Qualité de vie (Mercer 2024) : Vancouver figure au 7e rang mondial, Toronto au 13e, Ottawa et Montréal à égalité au 20e, et Calgary au 25e.

Sources : Mercer Cost of Living 2024, Mercer Quality of Living 2024, Radio-Canada/Statistique Canada (2025), MEAE et XE currency converter.

Informations utiles

Distances de ville à ville
Entre Toronto et Ottawa : 450 km.

Déplacements de ville à ville
Service d’autocar (Flixbus notamment, depuis le retrait de Greyhound) ou avion, mode de transport le plus utilisé sur les longues distances. Le réseau ferroviaire VIA Rail relie les principales villes. À noter : la Coupe du Monde de Football 2026 se déroulera du 11 juin au 19 juillet au Canada, au Mexique et aux États-Unis – des perturbations importantes de trafic et une hausse des prix de transport et d’hébergement sont à prévoir dans les villes hôtes canadiennes (Vancouver, Toronto, Calgary) durant cette période.

Nature du réseau électrique
110 volts.

Télécommunications
Indicatif : +1.
Qualité du réseau mobile : excellente à proximité des grandes villes, aléatoire dans les zones rurales et éloignées.
Qualité du réseau Internet : excellente.

Principaux jours fériés 2026
7 septembre : Fête du travail (national).
12 octobre : Jour d’action de grâce (national).
11 novembre : Jour du Souvenir (national).
25 décembre : Noël.
26 décembre : Lendemain de Noël.

Sources : MEAE – Conseils aux voyageurs Canada (09/04/2026), Ambassade de France au Canada (13/02/2026), MEAE – Communauté française à l’étranger (2025), Statistique Canada – EPA février 2026, CFIB – Salaires minimums 2026, Institute for Economics & Peace – GPI 2025, Mercer Cost of Living 2024, Mercer Quality of Living 2024, Radio-Canada/Statistique Canada (juin 2025), Le Devoir (janvier 2026)

Contacts

Dernière mise à jour : avril 2026

En France

AMBASSADE DU CANADA EN FRANCE
Représentation officielle du Canada en France, compétente pour les démarches consulaires et commerciales.
Adresse : 130, rue du Faubourg Saint-Honoré, 75008 Paris
Tél. : +33 (0)1 44 43 29 02
Email : [email protected]
Site : www.international.gc.ca/country-pays/france/paris.aspx

DÉLÉGATION GÉNÉRALE DU QUÉBEC À PARIS
La Délégation générale du Québec à Paris représente le Québec sur l’ensemble du territoire français et de la Principauté de Monaco.
Adresse : 66, rue Pergolèse, 75116 Paris
Tél. : +33 1 40 67 85 00
Email : [email protected]
Site : www.quebec.ca – Délégation générale du Québec à Paris

Sur place

AMBASSADE DE FRANCE AU CANADA
Sous l’autorité de l’ambassadeur Michel Miraillet, l’ambassade est composée d’une chancellerie politique, d’une mission de défense, d’un service de sécurité intérieur, d’un service de coopération et d’action culturelle, d’un service économique, d’un secrétariat général et d’un service de presse.
Adresse : 42, Promenade Sussex, ON K1M 2C9 Ottawa
Tél. : +1 613 789 1795
Email : [email protected]
Site : https://ca.ambafrance.org

SERVICE ÉCONOMIQUE RÉGIONAL DE LA DG TRÉSOR – OTTAWA / MONTRÉAL
Le Service économique régional d’Ottawa et le Service économique de Montréal représentent les administrations économiques et financières françaises au Canada.

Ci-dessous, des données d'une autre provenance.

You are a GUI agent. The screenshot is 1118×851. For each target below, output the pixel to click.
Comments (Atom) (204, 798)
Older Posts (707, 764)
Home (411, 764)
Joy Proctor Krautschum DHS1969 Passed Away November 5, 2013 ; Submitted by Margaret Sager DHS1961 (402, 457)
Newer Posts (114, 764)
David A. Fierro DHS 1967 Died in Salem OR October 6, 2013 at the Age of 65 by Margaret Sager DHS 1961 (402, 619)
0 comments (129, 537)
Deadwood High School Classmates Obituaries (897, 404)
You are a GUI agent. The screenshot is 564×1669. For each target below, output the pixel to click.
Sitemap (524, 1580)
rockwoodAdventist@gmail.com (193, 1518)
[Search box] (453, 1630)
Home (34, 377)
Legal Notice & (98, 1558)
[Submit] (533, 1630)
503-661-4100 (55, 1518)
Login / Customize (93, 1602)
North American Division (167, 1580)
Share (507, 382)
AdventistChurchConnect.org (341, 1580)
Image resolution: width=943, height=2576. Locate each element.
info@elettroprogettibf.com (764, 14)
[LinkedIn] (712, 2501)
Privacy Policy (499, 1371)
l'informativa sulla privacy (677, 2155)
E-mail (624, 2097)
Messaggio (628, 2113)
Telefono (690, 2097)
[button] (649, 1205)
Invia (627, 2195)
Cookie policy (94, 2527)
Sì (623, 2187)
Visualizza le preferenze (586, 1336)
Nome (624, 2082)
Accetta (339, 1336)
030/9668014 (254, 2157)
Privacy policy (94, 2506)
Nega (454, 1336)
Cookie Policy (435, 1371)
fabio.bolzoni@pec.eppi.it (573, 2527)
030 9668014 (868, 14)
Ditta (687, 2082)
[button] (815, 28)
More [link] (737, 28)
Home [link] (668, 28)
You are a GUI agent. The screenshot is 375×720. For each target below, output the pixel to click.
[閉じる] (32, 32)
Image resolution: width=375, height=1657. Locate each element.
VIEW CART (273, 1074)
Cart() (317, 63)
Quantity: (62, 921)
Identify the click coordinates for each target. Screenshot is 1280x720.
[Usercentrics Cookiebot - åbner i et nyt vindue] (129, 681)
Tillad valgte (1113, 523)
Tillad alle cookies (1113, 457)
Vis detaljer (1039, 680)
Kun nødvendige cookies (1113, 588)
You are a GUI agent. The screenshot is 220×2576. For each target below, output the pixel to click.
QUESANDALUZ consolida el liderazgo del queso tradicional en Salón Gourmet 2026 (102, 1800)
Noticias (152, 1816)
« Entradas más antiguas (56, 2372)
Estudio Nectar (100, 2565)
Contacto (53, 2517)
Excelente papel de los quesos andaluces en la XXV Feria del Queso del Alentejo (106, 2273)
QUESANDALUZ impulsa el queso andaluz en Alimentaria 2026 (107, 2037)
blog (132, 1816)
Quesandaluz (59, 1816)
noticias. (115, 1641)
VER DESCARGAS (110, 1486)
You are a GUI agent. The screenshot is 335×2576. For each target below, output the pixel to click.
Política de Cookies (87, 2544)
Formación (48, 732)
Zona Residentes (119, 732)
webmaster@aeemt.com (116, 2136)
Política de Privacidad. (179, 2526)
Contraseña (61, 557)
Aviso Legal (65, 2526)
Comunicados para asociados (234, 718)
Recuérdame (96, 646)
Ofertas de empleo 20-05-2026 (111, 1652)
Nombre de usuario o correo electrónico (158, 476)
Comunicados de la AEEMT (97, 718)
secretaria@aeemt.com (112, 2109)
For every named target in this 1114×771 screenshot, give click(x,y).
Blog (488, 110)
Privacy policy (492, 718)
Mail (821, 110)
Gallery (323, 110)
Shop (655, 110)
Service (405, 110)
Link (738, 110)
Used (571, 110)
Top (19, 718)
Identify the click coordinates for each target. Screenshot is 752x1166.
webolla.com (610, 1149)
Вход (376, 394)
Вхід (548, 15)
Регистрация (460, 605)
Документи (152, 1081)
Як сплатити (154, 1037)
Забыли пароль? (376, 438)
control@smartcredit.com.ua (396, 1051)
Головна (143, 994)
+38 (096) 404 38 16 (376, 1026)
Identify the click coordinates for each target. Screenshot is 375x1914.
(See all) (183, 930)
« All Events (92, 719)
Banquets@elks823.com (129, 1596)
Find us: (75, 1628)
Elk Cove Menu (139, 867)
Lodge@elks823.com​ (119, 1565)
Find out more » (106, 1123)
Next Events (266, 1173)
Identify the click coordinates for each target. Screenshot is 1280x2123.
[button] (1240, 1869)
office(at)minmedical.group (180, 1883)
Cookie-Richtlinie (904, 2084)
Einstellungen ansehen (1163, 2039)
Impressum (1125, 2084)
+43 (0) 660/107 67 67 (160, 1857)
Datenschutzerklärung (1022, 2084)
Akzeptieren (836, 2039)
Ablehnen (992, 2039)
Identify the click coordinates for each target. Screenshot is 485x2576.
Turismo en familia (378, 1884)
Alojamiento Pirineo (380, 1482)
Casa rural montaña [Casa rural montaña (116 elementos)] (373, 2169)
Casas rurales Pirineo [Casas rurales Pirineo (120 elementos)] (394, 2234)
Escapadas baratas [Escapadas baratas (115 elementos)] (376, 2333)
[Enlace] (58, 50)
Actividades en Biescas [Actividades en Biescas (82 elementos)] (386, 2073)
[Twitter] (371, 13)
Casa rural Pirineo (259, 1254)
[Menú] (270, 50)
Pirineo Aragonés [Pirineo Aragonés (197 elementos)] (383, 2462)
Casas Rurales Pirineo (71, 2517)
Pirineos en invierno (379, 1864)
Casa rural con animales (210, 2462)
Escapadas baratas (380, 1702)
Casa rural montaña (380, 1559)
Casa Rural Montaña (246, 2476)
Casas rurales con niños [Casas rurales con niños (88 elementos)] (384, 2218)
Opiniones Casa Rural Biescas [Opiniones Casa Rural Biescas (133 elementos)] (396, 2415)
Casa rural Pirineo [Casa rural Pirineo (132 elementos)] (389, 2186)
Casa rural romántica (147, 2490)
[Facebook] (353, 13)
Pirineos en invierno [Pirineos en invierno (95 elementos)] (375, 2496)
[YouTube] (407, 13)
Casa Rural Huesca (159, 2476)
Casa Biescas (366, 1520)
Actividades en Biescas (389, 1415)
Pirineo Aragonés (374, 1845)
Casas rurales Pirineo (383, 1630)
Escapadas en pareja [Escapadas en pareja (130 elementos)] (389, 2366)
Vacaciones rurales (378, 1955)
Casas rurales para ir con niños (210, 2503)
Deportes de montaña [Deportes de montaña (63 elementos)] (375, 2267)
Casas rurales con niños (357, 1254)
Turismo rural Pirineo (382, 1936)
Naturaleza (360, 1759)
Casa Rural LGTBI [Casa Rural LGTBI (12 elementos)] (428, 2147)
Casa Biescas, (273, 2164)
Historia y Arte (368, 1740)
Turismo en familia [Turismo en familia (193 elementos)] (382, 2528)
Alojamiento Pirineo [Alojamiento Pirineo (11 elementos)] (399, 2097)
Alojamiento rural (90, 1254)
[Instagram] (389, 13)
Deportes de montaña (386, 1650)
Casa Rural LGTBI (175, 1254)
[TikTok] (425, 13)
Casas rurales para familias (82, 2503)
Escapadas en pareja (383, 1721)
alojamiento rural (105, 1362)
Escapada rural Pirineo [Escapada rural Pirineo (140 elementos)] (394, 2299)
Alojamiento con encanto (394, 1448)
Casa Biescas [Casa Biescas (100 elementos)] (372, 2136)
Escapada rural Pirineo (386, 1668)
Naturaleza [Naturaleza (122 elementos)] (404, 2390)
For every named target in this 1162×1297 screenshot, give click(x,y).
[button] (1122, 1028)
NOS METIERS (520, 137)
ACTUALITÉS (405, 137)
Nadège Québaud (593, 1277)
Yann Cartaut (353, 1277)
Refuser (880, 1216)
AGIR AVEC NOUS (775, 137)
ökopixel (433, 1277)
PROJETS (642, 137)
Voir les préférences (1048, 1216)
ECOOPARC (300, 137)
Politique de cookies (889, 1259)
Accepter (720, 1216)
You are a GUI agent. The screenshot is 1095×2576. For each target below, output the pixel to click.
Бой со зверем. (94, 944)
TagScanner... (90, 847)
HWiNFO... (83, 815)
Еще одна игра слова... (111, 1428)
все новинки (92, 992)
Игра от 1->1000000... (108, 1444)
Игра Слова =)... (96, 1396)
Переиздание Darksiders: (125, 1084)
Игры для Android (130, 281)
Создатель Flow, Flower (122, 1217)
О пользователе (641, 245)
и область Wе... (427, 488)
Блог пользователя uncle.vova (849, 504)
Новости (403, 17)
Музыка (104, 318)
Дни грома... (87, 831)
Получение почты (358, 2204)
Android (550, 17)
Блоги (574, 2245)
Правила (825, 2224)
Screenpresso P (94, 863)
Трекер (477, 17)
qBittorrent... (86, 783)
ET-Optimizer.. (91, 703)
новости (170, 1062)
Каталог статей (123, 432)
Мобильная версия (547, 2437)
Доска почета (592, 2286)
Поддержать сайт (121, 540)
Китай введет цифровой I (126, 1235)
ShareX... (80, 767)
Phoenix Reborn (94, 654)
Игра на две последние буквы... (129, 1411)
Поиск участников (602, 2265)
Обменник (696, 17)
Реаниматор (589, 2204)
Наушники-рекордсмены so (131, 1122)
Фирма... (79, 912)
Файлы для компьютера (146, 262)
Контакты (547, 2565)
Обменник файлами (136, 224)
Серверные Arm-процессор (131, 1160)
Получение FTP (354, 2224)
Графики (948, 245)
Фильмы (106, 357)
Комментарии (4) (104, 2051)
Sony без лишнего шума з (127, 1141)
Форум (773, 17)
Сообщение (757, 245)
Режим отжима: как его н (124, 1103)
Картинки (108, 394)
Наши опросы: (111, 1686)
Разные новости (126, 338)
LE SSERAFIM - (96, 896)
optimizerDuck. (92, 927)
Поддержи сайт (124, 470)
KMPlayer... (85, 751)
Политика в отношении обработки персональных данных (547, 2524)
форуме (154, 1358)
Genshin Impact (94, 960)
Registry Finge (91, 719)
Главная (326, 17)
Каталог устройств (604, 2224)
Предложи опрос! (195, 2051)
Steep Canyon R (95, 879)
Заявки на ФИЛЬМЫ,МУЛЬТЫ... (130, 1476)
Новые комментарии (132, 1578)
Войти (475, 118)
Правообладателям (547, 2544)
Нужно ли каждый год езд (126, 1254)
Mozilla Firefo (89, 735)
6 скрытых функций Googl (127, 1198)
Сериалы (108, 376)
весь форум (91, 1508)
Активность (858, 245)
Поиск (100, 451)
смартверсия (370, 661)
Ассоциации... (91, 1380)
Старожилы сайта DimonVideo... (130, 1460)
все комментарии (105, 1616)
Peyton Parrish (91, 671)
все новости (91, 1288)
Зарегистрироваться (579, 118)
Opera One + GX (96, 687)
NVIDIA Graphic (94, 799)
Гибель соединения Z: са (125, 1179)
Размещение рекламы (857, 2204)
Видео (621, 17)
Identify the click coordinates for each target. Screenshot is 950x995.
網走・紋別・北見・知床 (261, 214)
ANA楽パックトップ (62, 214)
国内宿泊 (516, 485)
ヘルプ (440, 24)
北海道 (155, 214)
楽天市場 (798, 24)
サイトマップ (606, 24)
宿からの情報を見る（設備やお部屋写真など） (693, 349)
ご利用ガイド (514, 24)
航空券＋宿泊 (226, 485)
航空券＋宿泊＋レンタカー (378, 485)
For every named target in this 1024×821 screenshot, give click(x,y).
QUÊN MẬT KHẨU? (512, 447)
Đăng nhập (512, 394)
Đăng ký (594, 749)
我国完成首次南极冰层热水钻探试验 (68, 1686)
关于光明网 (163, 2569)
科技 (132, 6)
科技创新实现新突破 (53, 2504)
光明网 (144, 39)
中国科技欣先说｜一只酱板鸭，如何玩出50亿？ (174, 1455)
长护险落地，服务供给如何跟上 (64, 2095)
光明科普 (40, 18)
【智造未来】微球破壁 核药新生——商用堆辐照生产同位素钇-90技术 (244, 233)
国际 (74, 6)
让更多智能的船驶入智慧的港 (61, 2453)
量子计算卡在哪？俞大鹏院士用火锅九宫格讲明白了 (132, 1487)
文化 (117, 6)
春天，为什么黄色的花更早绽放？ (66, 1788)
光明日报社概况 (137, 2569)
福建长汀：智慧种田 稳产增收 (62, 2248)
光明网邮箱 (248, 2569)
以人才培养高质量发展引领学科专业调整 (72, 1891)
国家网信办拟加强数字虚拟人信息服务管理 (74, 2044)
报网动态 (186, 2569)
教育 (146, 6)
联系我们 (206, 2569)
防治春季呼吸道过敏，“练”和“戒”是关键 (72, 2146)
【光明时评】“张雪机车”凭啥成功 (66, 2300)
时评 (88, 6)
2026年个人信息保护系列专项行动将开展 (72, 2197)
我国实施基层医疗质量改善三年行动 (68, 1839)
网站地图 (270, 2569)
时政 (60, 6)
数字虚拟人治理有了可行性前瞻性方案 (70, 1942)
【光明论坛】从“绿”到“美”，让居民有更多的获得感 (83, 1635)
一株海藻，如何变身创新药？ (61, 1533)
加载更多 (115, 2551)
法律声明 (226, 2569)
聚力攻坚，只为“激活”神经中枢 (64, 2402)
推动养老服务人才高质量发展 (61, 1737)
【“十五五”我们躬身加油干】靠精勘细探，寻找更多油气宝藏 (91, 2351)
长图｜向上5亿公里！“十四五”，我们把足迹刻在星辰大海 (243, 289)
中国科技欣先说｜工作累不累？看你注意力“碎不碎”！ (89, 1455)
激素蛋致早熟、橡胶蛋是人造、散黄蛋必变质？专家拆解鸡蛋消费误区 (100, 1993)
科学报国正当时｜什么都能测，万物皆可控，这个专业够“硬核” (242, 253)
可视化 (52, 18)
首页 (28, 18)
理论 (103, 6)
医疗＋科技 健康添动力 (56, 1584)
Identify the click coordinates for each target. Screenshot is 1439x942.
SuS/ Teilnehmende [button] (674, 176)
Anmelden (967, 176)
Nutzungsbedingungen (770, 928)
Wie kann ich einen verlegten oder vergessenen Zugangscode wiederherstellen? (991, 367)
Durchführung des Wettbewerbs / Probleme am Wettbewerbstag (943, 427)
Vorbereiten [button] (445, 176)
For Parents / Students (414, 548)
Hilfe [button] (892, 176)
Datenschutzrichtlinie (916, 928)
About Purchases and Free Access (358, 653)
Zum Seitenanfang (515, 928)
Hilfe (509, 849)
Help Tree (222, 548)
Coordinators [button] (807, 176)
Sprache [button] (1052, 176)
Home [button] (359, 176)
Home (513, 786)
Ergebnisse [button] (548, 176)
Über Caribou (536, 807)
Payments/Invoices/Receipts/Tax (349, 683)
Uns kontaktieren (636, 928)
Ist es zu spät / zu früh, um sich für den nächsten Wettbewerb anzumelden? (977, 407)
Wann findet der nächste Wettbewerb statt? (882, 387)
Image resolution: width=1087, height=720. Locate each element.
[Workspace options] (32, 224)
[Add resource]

Le Service économique régional a compétence sur l’ensemble de la région Canada ; placé sous son pilotage, le Service économique de Montréal a compétence pour la province du Québec et les provinces atlantiques.
Site : www.tresor.economie.gouv.fr/Pays/CA

BUSINESS FRANCE CANADA
Business France Canada est présent à Toronto et à Montréal. Ces implantations canadiennes font partie du réseau régional de Business France Amérique du Nord. L’équipe combine compétences et expérience pour faciliter les relations commerciales entre entreprises françaises et nord-américaines, avec deux objectifs : faciliter les investissements canadiens en France et aider les entreprises françaises dans leurs projets de développement au Canada.
Email : [email protected]
Site : world.businessfrance.fr/north-america

Les acteurs privés

CCI FRANÇAISE AU CANADA (CCIFC) – MONTRÉAL
Établie à Montréal depuis 1886, la CCI Française au Canada (CCIFC) est le principal réseau d’affaires franco-canadien avec près de 400 entreprises et 3 000 membres délégués. Sa mission est d’accompagner les entreprises françaises et canadiennes dans leur développement entre la France et le Canada, et de promouvoir les synergies et opportunités au sein des deux communautés d’affaires.
Email : [email protected]
Site : www.ccifcmtl.ca

CCI FRANCE OUEST-CANADA (CCIFWC) – VANCOUVER
Le réseau des CCI Françaises à l’international a annoncé le lancement officiel de la CCI Française Ouest-Canada (CCIFWC), basée à Vancouver. Cette nouvelle chambre représente une étape clé dans l’expansion stratégique du réseau CCI France Canada.
Site : www.ccifcmtl.ca (à confirmer sur le site officiel CCIFWC en cours de création)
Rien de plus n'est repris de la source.